## YOUR INSTRUCTIONS:
Pictures are to be left out; every line from the one that holds "Kontakt (394, 449)" to the end of the data is to be retyped exactly.
============================================================
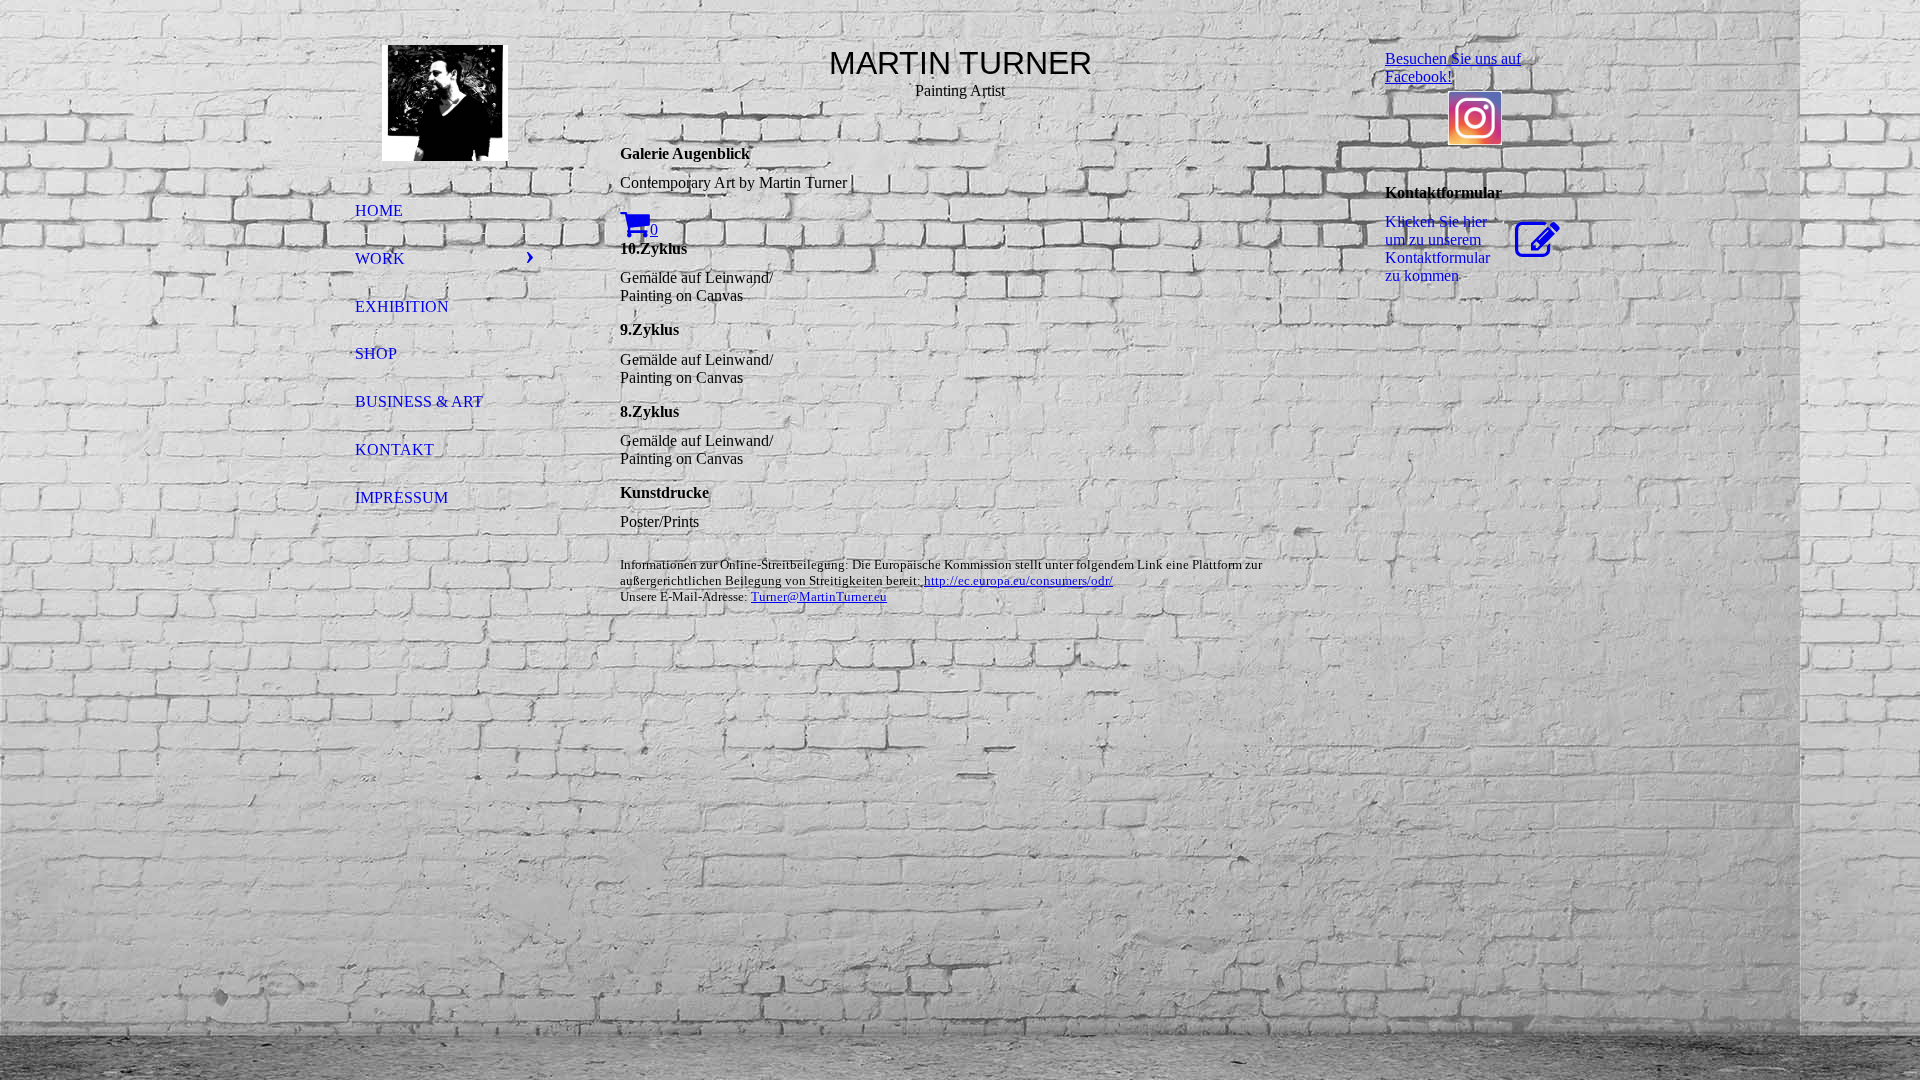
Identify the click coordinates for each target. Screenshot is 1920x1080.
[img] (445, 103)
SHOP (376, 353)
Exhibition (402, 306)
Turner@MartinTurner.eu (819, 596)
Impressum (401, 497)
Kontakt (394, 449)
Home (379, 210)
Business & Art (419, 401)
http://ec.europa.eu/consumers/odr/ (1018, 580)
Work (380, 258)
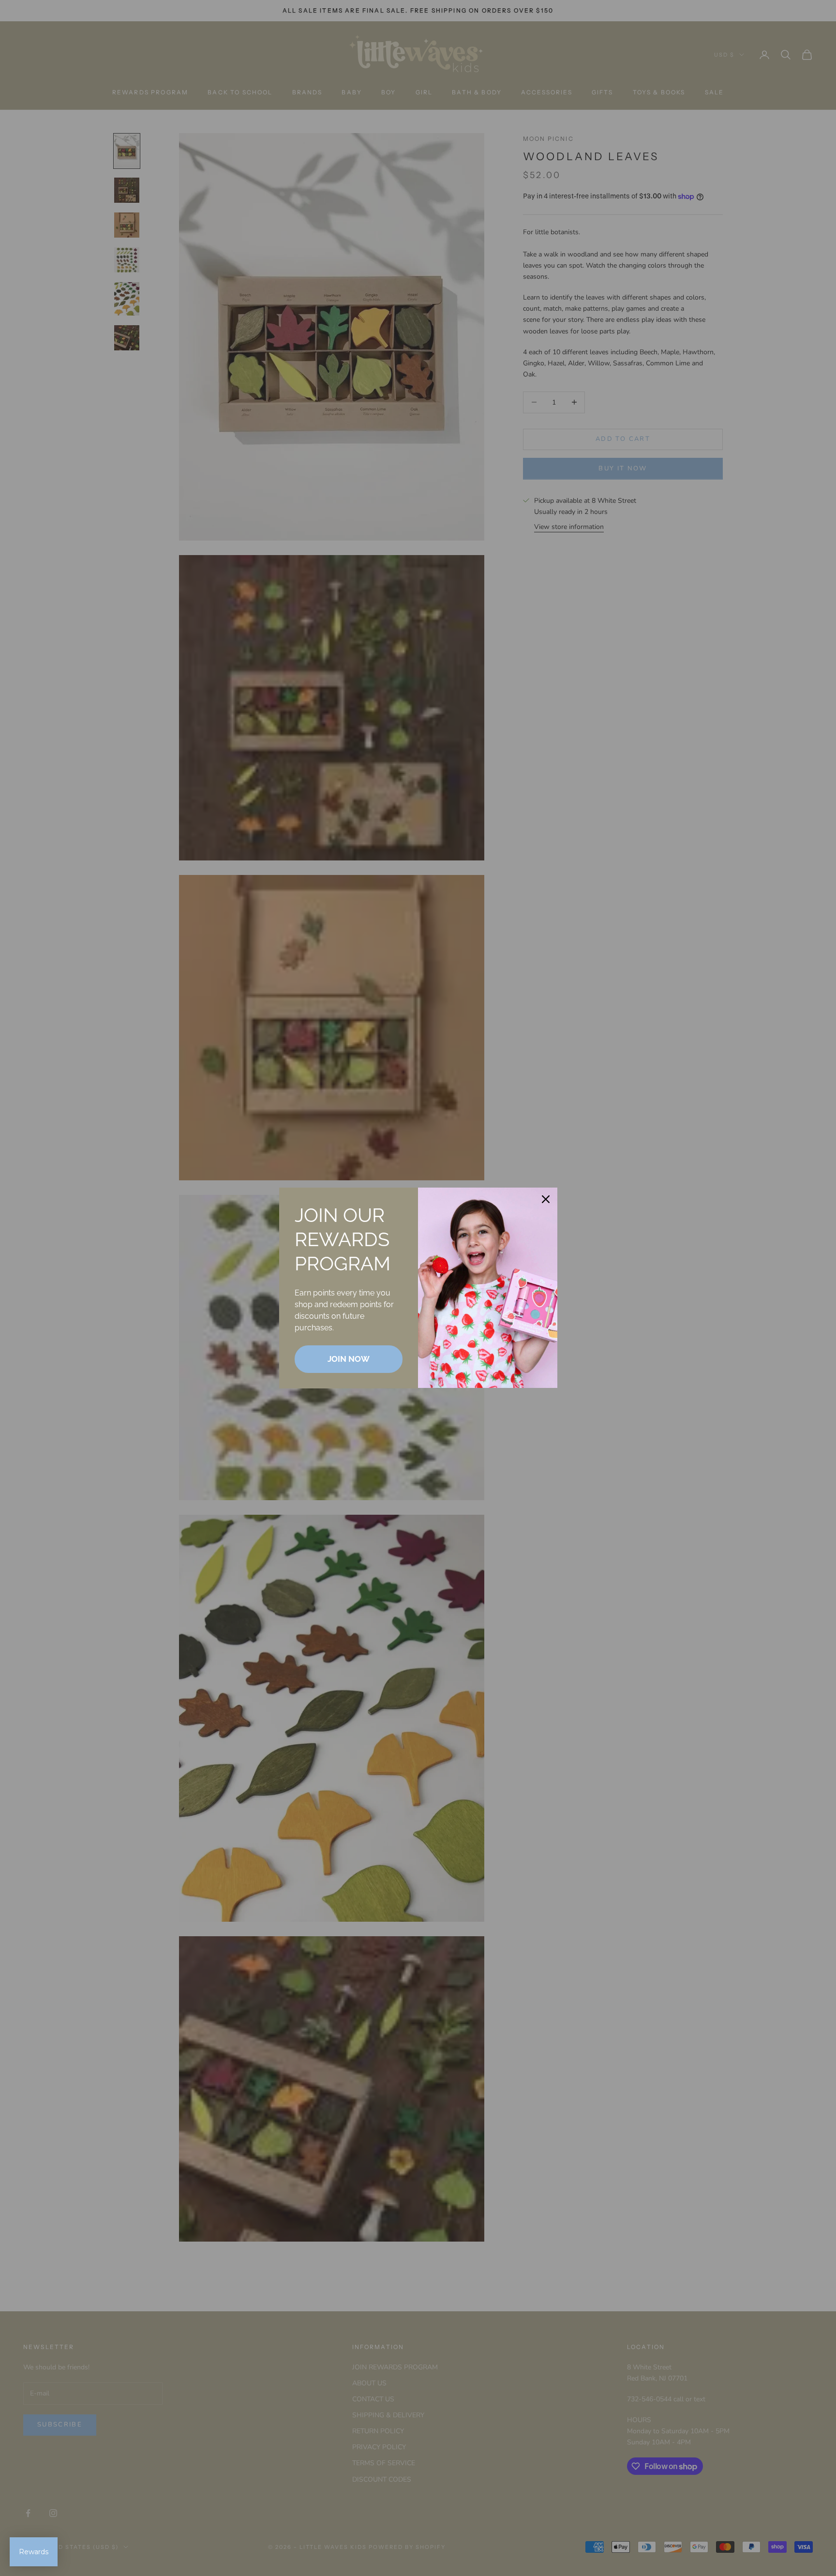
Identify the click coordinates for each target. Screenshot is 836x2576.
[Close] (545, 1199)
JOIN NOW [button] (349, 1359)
============================================================
## RESPONSE AREA:
Kontakt (394, 449)
Home (379, 210)
Business & Art (419, 401)
http://ec.europa.eu/consumers/odr/ (1018, 580)
Work (380, 258)
Identify the click coordinates for each target. Screenshot is 836x2576.
[Close] (545, 1199)
JOIN NOW [button] (349, 1359)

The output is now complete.